Pedagogos en la historia

En Sincelejo, entre 1915 y 1925, florecieron instituciones educativas clave. Destacan el Colegio Público para Varones, dirigido por Aquilino Lino Palomino, y el colegio privado de José Yances Mutis.
Por Aníbal Paternina Padilla Entre los años 1915 y 1925, además del denominado Colegio Mixto, dirigido por la profesora Silvia Gómez Recuero, existía en Sincelejo el “Colegio Público para Varones” que dirigió por algún tiempo el insigne pedagogo momposino Aquilino Lino Palomino. De él formó parte el educador y poeta sincelejano José Ángel Blanco Tamara.

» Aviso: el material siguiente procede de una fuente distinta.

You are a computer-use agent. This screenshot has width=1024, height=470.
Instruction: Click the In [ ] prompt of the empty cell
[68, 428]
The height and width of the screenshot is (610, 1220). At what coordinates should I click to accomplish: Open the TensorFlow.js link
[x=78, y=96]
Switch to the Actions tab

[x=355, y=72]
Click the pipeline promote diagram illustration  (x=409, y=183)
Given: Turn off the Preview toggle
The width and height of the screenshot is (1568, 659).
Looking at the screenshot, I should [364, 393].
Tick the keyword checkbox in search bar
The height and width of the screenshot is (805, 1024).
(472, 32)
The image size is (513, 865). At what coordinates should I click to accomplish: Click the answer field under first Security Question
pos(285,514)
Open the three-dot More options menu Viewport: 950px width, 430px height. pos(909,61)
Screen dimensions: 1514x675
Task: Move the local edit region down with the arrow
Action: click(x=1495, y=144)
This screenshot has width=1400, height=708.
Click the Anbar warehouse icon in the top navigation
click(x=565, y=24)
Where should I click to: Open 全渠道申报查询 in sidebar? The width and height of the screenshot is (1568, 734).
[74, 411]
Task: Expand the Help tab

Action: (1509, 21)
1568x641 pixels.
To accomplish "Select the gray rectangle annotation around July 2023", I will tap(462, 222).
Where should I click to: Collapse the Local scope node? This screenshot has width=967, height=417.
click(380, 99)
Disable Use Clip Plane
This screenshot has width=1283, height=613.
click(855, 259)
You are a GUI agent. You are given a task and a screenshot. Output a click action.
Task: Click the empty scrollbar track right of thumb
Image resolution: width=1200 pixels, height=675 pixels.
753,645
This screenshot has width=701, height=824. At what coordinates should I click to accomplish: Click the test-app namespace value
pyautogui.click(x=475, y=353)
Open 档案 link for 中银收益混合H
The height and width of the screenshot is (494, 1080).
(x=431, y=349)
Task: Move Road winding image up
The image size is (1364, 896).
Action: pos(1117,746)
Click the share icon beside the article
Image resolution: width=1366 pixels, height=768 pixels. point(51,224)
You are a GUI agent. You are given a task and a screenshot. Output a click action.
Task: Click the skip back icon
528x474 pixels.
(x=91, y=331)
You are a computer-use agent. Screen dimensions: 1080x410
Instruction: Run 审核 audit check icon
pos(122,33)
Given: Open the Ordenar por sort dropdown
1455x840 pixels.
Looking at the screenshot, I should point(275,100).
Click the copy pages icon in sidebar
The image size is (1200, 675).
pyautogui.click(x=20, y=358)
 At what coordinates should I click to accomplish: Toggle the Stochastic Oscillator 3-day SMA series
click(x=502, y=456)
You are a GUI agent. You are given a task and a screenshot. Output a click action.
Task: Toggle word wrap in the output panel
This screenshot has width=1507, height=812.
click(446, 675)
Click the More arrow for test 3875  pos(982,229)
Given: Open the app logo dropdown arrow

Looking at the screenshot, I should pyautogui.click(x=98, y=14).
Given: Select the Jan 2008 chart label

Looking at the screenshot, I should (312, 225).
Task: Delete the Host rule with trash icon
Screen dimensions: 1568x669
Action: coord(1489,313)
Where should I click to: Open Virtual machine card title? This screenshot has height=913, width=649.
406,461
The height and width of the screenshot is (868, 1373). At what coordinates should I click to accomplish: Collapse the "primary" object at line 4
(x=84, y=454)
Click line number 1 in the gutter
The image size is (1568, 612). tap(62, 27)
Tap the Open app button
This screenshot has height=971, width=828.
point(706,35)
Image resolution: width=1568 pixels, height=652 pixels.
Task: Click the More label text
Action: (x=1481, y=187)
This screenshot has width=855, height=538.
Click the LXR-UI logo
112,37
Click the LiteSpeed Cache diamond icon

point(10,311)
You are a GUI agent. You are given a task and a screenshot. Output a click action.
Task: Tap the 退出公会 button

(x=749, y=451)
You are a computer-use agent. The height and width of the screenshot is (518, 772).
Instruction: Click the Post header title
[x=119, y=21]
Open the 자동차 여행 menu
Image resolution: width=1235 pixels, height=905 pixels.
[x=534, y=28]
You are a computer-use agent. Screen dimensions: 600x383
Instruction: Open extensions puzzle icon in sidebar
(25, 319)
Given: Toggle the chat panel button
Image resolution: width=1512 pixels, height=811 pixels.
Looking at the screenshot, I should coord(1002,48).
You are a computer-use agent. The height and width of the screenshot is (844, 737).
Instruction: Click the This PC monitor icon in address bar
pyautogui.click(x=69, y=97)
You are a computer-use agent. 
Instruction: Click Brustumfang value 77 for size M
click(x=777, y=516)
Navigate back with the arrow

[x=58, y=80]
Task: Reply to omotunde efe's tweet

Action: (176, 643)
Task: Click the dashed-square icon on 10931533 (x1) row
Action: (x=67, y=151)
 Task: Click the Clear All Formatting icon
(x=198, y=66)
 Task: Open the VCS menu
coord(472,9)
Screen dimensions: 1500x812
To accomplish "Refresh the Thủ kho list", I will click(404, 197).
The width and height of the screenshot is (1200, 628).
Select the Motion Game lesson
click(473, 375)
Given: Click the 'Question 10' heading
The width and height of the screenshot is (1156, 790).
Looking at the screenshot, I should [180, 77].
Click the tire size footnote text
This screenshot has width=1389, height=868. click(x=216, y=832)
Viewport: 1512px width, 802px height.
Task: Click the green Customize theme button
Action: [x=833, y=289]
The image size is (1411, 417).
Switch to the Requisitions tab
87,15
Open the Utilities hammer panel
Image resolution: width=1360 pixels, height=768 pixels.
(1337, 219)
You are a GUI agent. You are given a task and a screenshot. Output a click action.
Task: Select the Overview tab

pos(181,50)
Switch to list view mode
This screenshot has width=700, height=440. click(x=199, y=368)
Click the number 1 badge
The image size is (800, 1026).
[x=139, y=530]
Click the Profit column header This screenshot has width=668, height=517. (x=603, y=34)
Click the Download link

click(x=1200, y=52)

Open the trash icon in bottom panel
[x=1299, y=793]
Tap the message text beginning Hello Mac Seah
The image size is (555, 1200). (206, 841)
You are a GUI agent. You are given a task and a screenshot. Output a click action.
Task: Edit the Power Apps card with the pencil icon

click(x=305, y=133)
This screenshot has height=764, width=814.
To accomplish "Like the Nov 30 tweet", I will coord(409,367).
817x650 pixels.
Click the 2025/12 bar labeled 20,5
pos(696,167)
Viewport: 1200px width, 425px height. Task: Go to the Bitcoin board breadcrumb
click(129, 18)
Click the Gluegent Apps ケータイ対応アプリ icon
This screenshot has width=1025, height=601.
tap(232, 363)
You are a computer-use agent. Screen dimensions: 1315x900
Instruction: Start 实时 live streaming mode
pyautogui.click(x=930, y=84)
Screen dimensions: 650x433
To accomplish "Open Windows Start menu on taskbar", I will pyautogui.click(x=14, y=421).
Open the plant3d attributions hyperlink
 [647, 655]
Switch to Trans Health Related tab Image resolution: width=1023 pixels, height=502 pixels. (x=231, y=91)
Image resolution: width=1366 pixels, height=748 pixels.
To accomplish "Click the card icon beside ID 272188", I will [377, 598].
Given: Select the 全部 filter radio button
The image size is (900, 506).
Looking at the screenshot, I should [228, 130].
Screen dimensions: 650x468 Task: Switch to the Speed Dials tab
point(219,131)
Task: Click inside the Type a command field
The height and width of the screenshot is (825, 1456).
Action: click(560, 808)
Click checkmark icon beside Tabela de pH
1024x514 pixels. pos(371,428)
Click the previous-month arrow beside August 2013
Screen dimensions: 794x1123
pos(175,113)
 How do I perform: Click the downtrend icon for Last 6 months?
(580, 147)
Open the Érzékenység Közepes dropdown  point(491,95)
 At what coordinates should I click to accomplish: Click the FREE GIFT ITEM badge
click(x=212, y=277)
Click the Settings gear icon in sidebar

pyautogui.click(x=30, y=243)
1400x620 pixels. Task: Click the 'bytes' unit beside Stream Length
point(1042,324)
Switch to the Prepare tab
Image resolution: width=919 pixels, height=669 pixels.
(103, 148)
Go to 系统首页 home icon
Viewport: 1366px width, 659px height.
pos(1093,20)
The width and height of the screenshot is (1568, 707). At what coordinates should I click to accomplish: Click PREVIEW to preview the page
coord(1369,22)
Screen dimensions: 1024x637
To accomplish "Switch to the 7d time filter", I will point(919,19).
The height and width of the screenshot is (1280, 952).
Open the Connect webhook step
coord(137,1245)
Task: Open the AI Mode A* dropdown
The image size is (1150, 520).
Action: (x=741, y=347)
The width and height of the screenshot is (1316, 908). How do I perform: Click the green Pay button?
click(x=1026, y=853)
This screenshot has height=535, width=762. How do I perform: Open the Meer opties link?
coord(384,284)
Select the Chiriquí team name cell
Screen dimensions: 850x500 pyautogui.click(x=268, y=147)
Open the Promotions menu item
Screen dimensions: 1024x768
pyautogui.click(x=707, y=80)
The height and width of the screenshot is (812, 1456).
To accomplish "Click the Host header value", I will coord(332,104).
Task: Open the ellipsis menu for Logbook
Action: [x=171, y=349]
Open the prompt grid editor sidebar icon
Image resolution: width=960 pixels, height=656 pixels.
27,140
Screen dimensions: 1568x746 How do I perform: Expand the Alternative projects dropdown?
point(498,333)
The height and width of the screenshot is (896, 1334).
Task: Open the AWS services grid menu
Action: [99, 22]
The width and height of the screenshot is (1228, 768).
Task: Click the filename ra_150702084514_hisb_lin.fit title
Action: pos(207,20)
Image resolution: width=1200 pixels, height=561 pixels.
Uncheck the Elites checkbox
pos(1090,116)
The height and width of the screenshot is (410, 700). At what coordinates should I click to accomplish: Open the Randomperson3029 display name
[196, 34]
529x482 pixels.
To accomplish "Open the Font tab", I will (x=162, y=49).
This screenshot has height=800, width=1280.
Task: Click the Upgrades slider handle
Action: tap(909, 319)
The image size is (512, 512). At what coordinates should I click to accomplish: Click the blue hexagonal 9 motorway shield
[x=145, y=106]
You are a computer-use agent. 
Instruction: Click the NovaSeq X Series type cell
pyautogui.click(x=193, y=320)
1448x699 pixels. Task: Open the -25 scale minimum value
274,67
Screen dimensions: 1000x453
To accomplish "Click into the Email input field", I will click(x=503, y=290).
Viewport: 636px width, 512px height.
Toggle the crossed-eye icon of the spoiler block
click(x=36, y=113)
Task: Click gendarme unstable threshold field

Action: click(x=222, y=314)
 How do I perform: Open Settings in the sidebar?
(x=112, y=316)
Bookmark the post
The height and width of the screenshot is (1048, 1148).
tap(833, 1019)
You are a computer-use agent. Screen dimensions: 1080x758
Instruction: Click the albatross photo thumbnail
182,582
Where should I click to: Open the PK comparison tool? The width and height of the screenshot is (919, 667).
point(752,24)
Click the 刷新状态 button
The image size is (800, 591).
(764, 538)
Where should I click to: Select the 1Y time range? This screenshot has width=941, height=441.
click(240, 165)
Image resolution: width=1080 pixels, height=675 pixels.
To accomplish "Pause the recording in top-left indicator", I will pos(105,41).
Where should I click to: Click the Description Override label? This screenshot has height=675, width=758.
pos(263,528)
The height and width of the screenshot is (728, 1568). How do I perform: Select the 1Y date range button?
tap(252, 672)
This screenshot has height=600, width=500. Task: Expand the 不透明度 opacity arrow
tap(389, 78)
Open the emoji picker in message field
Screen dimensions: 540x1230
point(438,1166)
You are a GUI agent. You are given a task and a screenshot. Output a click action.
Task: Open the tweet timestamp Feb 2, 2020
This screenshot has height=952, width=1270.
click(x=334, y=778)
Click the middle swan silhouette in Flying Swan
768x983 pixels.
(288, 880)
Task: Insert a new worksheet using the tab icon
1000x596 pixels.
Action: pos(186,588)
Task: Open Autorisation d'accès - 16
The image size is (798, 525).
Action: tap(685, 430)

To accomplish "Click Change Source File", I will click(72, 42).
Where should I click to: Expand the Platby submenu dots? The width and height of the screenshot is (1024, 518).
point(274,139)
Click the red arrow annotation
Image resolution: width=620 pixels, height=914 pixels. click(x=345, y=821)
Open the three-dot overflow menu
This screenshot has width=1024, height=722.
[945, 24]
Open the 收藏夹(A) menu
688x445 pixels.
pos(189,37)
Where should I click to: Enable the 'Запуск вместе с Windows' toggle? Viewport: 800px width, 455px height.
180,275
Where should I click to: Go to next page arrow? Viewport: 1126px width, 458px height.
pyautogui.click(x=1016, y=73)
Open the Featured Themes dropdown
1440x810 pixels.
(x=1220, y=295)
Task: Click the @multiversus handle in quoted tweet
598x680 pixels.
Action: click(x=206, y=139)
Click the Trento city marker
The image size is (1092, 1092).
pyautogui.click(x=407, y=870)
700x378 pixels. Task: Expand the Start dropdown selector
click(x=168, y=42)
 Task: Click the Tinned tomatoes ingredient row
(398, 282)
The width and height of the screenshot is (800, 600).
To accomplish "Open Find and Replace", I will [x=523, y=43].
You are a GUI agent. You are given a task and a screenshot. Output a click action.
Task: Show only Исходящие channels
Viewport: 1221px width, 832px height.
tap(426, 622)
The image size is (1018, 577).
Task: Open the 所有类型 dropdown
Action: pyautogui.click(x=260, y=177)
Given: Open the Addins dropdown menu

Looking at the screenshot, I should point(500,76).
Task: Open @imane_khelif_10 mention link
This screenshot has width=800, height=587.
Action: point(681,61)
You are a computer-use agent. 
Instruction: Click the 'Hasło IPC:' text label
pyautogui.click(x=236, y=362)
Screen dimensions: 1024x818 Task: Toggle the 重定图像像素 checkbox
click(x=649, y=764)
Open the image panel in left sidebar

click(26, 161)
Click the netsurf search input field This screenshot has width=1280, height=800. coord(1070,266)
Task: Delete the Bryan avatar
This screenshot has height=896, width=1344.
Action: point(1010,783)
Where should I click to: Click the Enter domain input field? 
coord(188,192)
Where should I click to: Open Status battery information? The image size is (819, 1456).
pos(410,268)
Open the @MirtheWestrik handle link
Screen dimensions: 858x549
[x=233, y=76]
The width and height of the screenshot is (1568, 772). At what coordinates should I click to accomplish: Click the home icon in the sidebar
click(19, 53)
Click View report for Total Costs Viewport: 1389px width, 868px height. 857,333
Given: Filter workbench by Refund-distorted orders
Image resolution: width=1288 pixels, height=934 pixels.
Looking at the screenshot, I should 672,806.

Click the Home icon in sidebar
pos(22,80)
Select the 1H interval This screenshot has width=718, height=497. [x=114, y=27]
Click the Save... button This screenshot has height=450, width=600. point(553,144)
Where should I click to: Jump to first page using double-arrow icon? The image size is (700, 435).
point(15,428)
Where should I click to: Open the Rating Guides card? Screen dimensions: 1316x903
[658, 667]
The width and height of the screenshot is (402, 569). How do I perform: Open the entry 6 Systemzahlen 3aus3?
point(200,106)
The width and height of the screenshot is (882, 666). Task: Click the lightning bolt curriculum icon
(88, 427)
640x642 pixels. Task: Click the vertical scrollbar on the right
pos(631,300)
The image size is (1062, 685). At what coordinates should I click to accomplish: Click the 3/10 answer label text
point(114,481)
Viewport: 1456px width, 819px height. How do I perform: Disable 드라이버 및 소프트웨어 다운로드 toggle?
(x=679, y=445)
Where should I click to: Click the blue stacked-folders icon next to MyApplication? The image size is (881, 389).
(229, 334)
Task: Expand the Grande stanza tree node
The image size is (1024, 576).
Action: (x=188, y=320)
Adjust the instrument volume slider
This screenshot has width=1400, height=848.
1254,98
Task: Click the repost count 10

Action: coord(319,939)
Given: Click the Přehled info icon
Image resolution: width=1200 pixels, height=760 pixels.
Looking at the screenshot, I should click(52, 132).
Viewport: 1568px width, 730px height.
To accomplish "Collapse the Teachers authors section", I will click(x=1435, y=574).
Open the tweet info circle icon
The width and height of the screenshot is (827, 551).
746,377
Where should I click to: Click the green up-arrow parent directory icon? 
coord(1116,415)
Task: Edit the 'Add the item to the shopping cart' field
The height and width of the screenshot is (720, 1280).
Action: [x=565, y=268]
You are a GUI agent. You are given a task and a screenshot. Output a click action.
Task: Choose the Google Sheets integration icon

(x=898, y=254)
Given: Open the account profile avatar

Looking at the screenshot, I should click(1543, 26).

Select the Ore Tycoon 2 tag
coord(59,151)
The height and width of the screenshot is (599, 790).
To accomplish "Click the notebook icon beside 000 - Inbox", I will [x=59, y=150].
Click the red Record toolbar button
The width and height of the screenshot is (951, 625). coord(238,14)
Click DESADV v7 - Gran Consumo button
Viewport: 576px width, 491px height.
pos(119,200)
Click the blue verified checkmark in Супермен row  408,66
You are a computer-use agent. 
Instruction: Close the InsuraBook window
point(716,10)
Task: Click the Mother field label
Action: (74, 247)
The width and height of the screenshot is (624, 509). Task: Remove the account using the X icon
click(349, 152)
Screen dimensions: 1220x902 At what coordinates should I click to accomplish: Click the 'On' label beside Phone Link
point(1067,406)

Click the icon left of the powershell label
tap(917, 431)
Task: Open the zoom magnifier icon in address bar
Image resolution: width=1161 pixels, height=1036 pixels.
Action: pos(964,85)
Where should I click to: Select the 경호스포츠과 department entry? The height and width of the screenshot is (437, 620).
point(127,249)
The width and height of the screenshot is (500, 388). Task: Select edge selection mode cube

Para estos mismos años, don José Yances Mutis cartagenero pone en marcha su colegio privado con mucho éxito. El Benemérito educador y escritor fue el primero que ideó y realizó una excursión, llevando a los alumnos a Cartagena, ocupando una chiva como antes y aún se conocen los buses de escalera. Recordamos a Antonio Lenis, otro distinguido guía de estudiantes, escritor y novelista payanés, exiliado en Centroamérica a consecuencia de la Guerra Civil colombiana de los Mil días. Escribió “Selvas y Pampas”, en donde narra interesantes pasajes de aquellos sucesos. En nuestra tierra ejerció siempre la docencia, enseñando a muchas generaciones; fundador y rector del Instituto Moderno en 1920. Años antes, en compañía de los institutores Julio Torrente y Samuel González Tapia había formado el Instituto Unido. Antonio Lenis fue condiscípulo del poeta Guillermo Valencia. En Sincelejo formó hogar con la dama de esta tierra Francia Villalba, de cuya Unión nacieron Bertilda, Marina, Oneida y Guillermo. La familia Lenis Villalba habitó siempre su caserón de palma en la calle La Pajuela, al lado del Club la Selva recientemente demolido, distinguidos sincelejanos han reconocido los méritos del profesor Lenis, como Rafael Vergara Tamara, su alumno quién como gobernador de Bolívar en la década de los años 60 fundó en 1963 el colegio que lleva el nombre del afamado educador venido de Popayán pero que se quedó por siempre en nuestro pueblo, hasta su muerte en 1954. Sus restos reposan en el cementerio de la calle 20. Conjuntamente con la obra educativa de Antonio Lenis, también la juventud femenina de aquellos años recibió esmerada educación de parte de las hermanas Dominga y Lapaz Ruiz, cuyo colegio quedaba en una de las esquinas de la plaza central en una casa de tabla que se mantenía a la altura del nivel de la calle del frente. Las tres primeras décadas del siglo XX contaron con muchas y otras personalidades educativas, Como Samuel González y su hija Julieta, cuya preocupación se centró en la juventud femenina a la que brindó sistemas de formación hacia la moral y dignidad humana.